• WHAT THE TASK REQUIRES: The lines to copy from the data below are those that hold the string "agent".

....

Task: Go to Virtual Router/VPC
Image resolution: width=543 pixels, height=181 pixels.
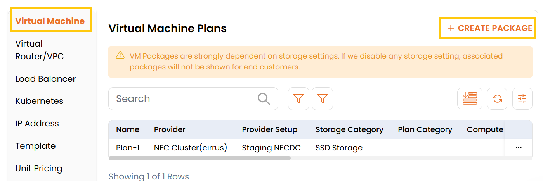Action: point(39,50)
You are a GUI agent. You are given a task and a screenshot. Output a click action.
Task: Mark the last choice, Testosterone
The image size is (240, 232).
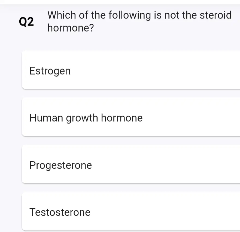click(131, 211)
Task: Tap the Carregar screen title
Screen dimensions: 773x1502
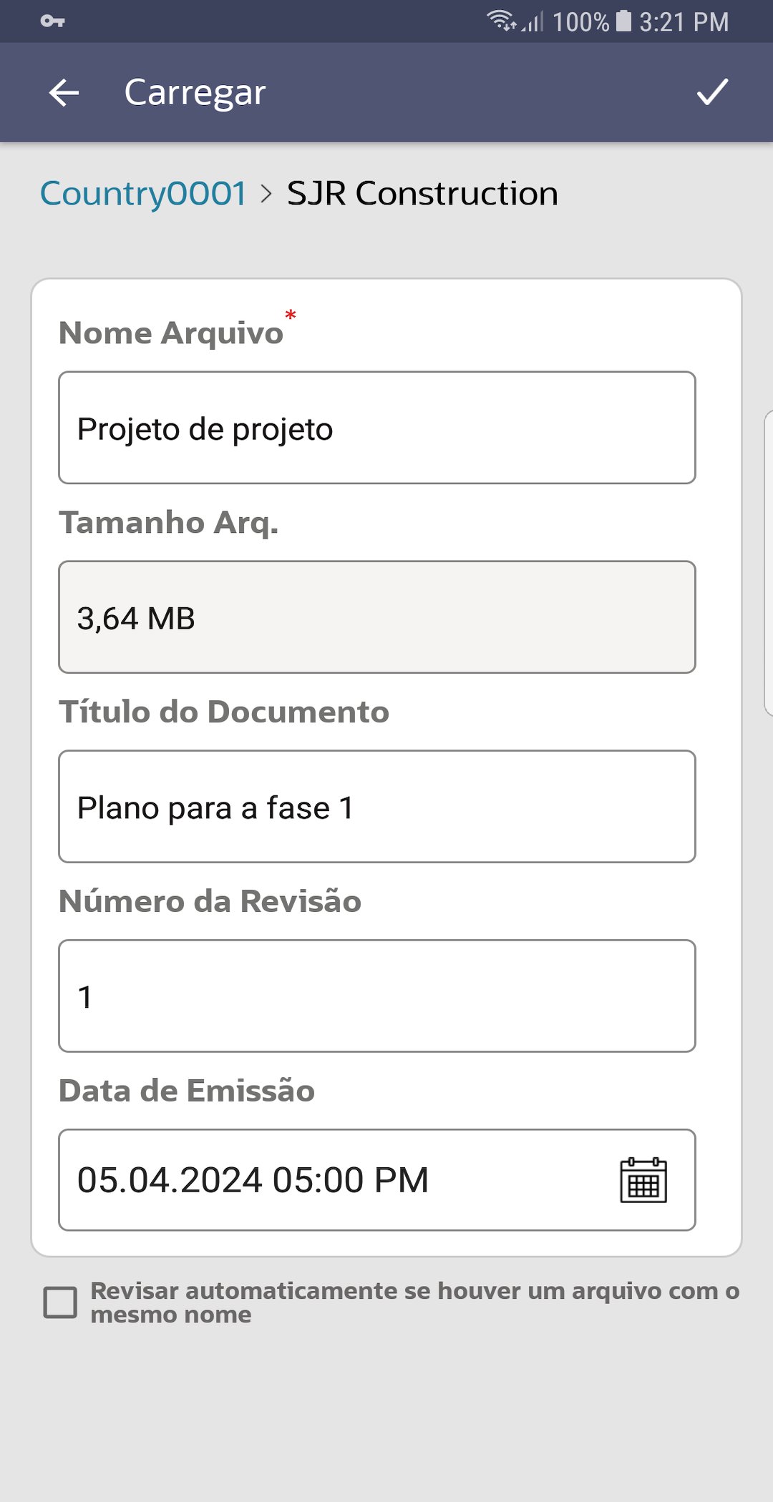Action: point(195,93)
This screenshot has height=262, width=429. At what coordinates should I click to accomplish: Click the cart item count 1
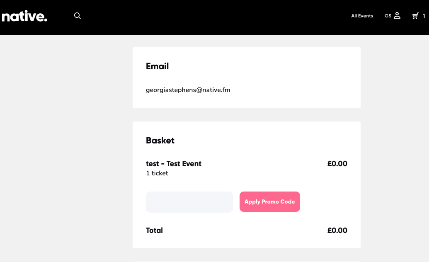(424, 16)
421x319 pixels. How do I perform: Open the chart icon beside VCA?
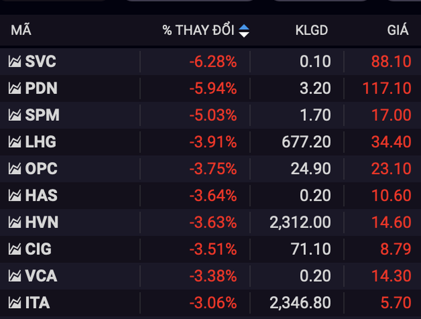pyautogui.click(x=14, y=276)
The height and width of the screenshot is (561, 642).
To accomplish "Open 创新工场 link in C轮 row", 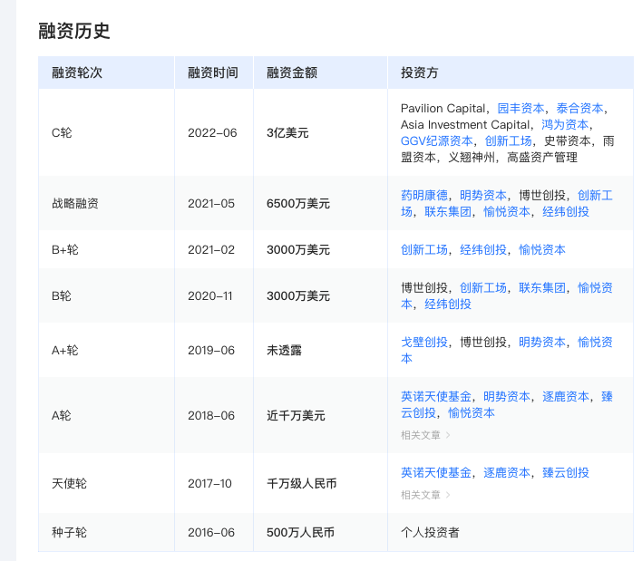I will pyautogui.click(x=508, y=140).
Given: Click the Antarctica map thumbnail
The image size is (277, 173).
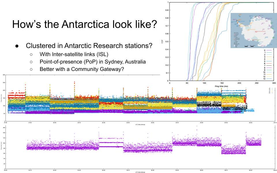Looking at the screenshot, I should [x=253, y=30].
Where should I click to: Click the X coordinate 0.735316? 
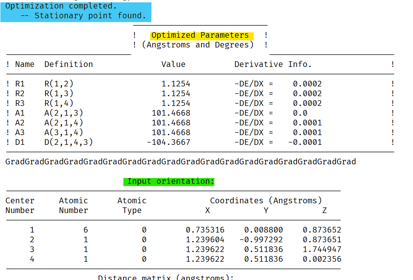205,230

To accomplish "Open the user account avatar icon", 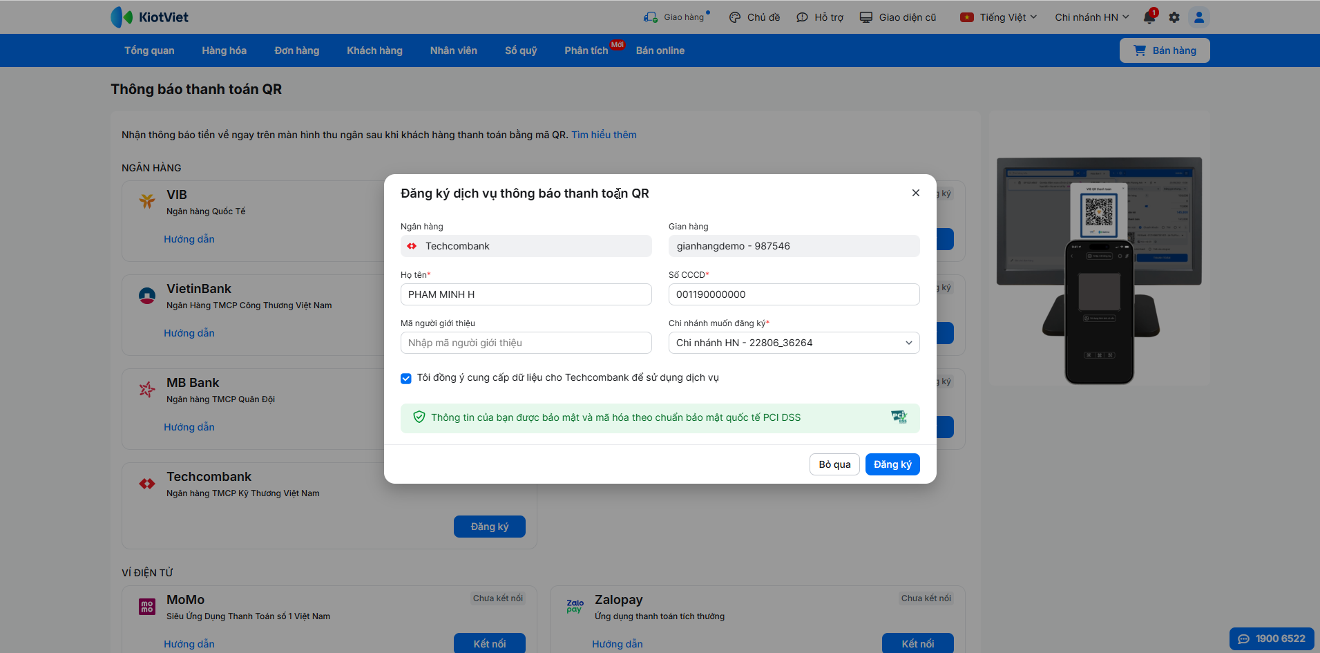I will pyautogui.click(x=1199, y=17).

....

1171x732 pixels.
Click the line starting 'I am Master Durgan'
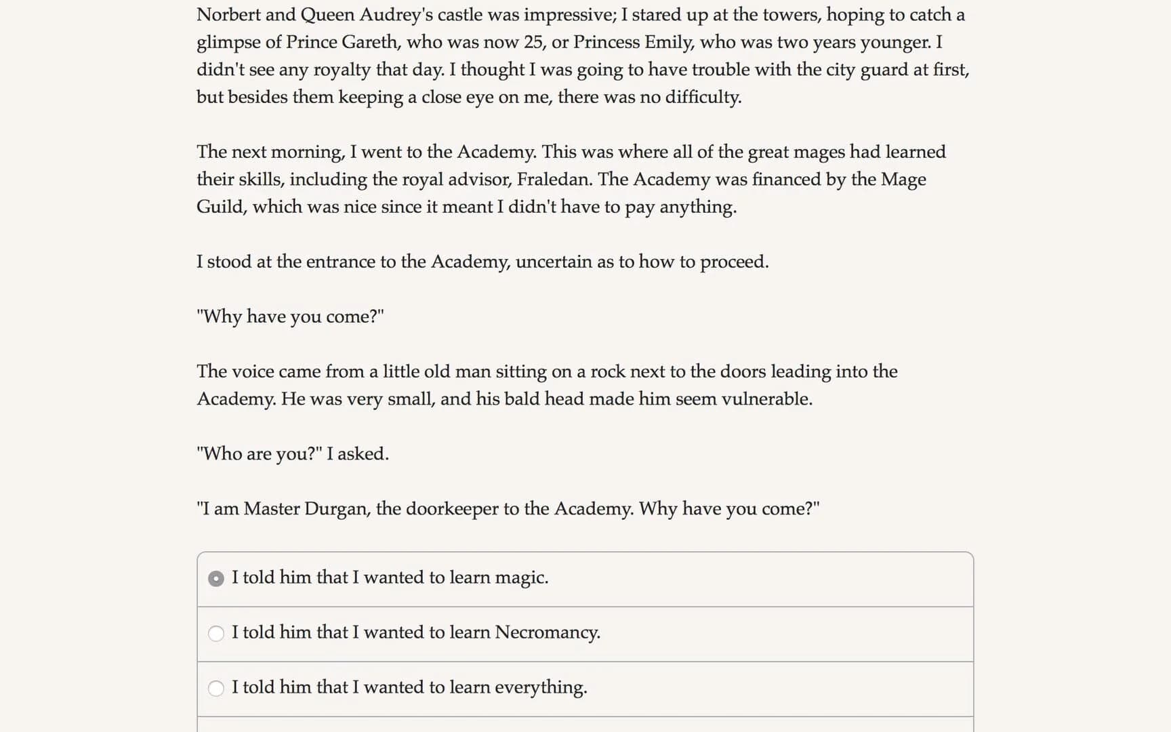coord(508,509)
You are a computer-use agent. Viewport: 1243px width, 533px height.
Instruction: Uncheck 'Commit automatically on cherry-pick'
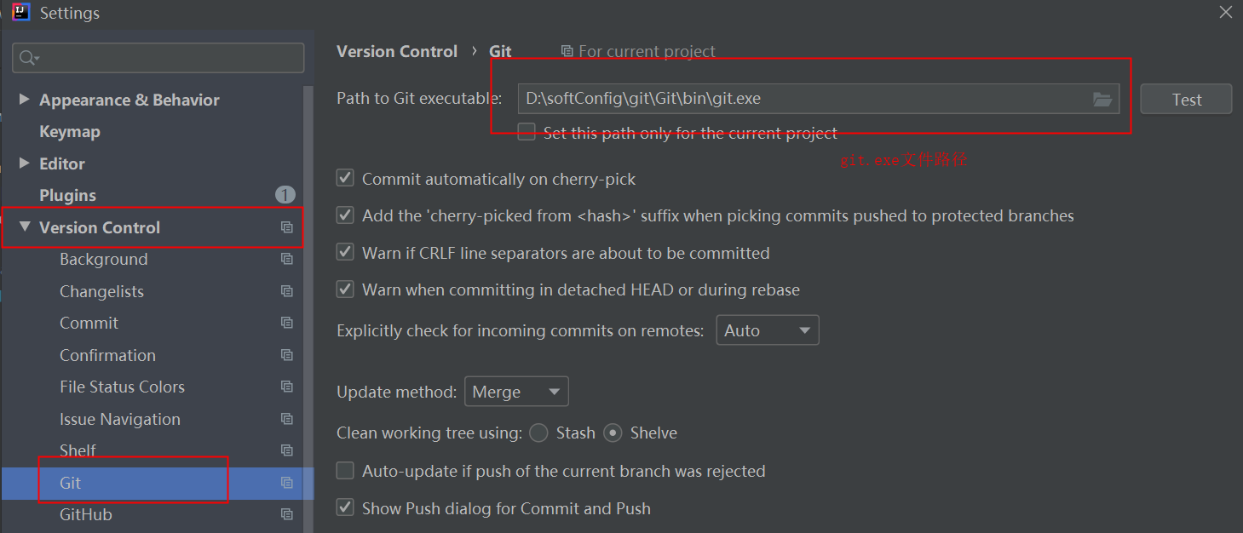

....

• RESULT FOR THIS TASK:
You are a GUI agent. You are given a task and a screenshot. Output a click action.
You are a computer-use agent. Viewport: 1243px width, 533px height.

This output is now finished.